Terrore tra i mainstream media: la cultura piace alla “ggente”

38.500 persone per un evento letterario non sono poche. E a giudicare dalle sale dell’Auditorium prese d’assalto per le conferenze di Mieli, Travaglio e Todorov credo si possa affermare che la terza edizione di Libri Come, la festa del libro e della lettura appena conclusasi a Roma, sia stata un successo senza precedenti.

 Ogni giorno nelle nostre città si tengono una miriade di incontri pubblici in cui vengono discussi i temi più disparati. Ambientati in location sempre più informali, questi momenti di condivisione e discussione mostrano una certa vivacità anche nella reinvenzione dei format. Da quello tradizionale che ruota intorno alla presentazione di un libro, si è ormai passati al talk show mutuato dalla televisione, fino ad approdare ai veri e propri happening negli spazi urbani, come quelli organizzati da Urban Experience. E una nuova dignità sembrano aver recuperato anche i classici seminari, come le famose “Lezioni di Storia” inventate da Laterza, e ormai giunte alla settima edizione. Lo stesso concetto di “lezione”, che implica il fatto di dedicare del tempo ad ascoltare qualcuno che ne dovrebbe saperne più di noi su un determinato tema, e per anni derubricato ad adempimento, per una fascia crescente di persone diventa non solo una qualificata occasione sociale, ma anche un investimento di tempo per acquisire nuovi strumenti critici con cui decodificare la realtà.
####
> Lavoro da svolgere
[A] Secondo il brano, quante persone hanno partecipato all'evento letterario?
[B] Riporta per favore parola per parola la parte del brano che va da "38.500 persone per" a "successo senza precedenti.".
Usa soltanto il brano, senza ricorrere ad altre fonti.
####
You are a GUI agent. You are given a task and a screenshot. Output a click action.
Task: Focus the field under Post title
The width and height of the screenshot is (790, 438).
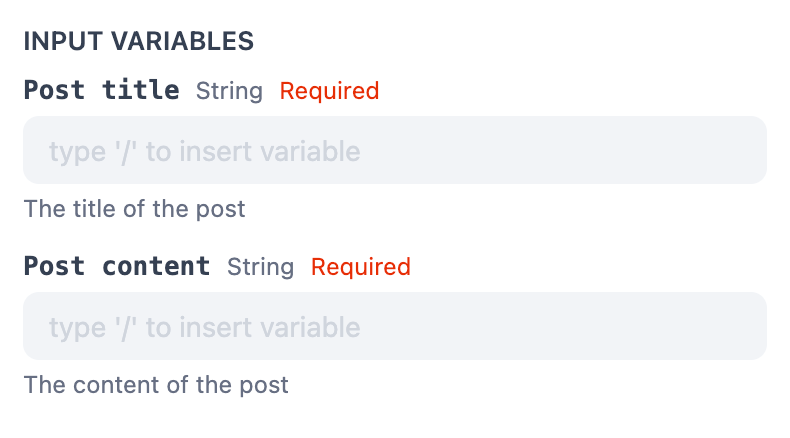500,151
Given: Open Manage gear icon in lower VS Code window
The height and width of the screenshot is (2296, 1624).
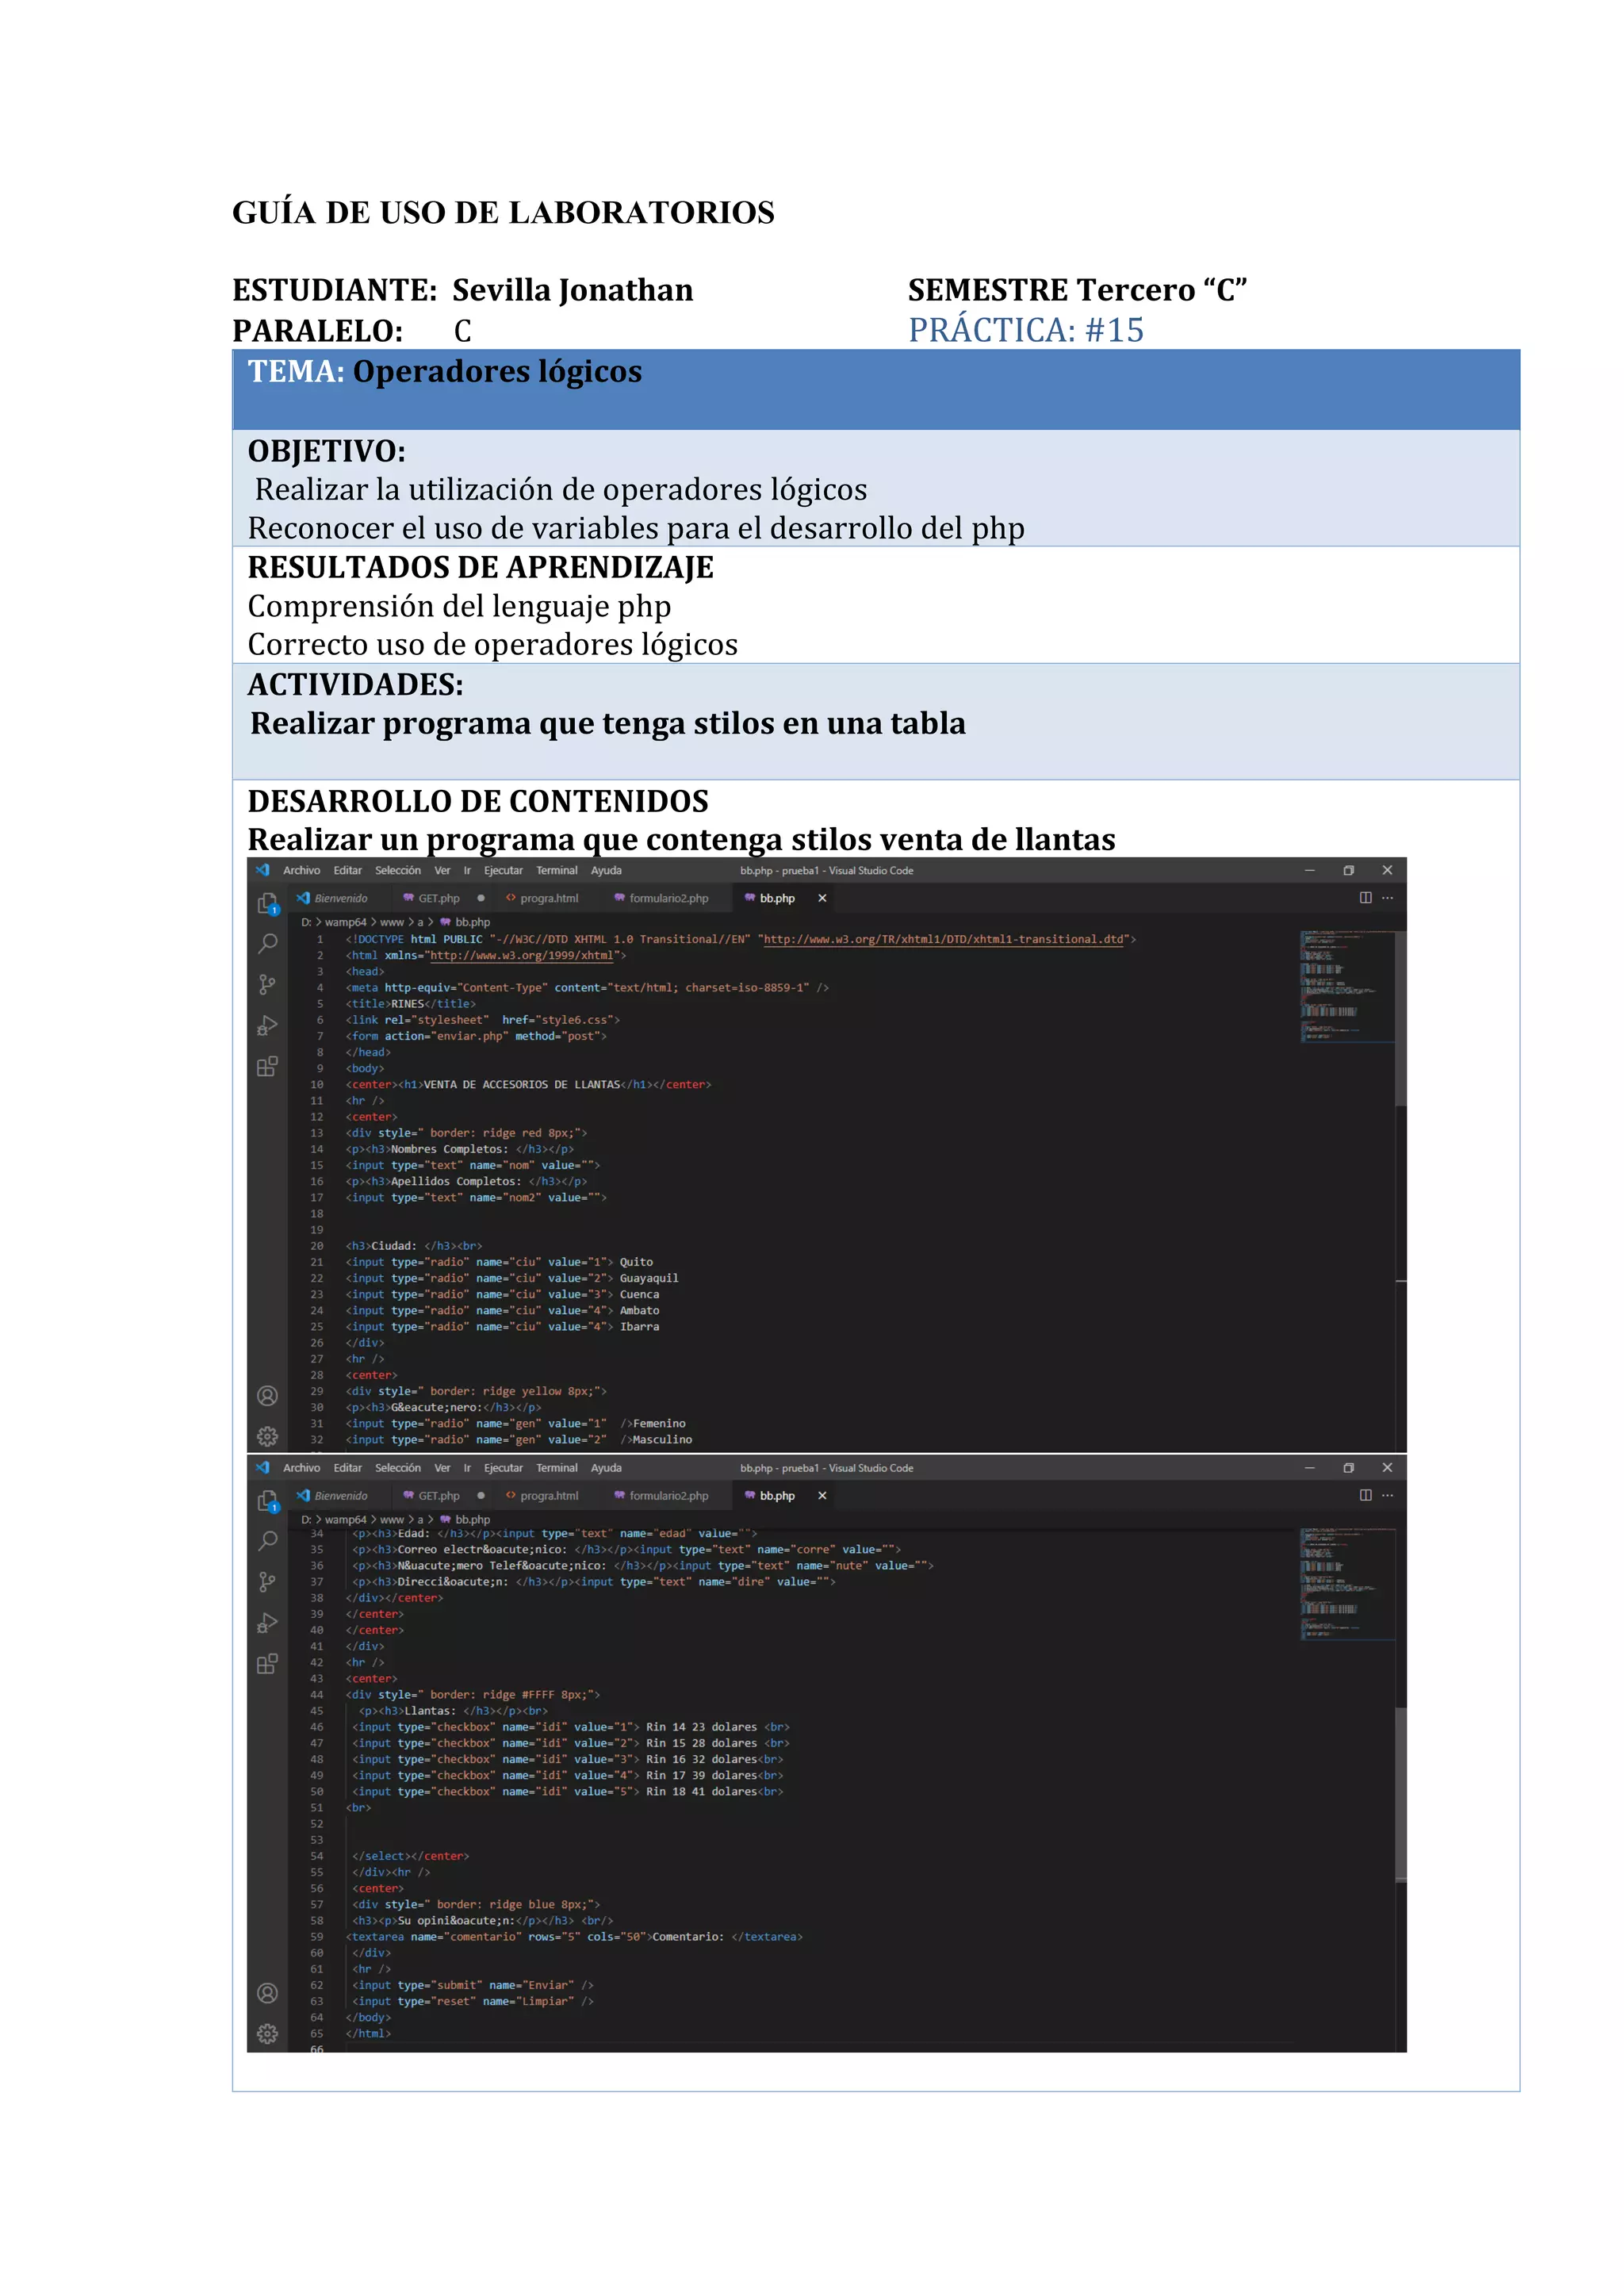Looking at the screenshot, I should click(x=267, y=2034).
####
> Risultati finali
[A] 38.500 persone.

[B]
38.500 persone per un evento letterario non sono poche. E a giudicare dalle sale dell’Auditorium prese d’assalto per le conferenze di Mieli, Travaglio e Todorov credo si possa affermare che la terza edizione di Libri Come, la festa del libro e della lettura appena conclusasi a Roma, sia stata un successo senza precedenti.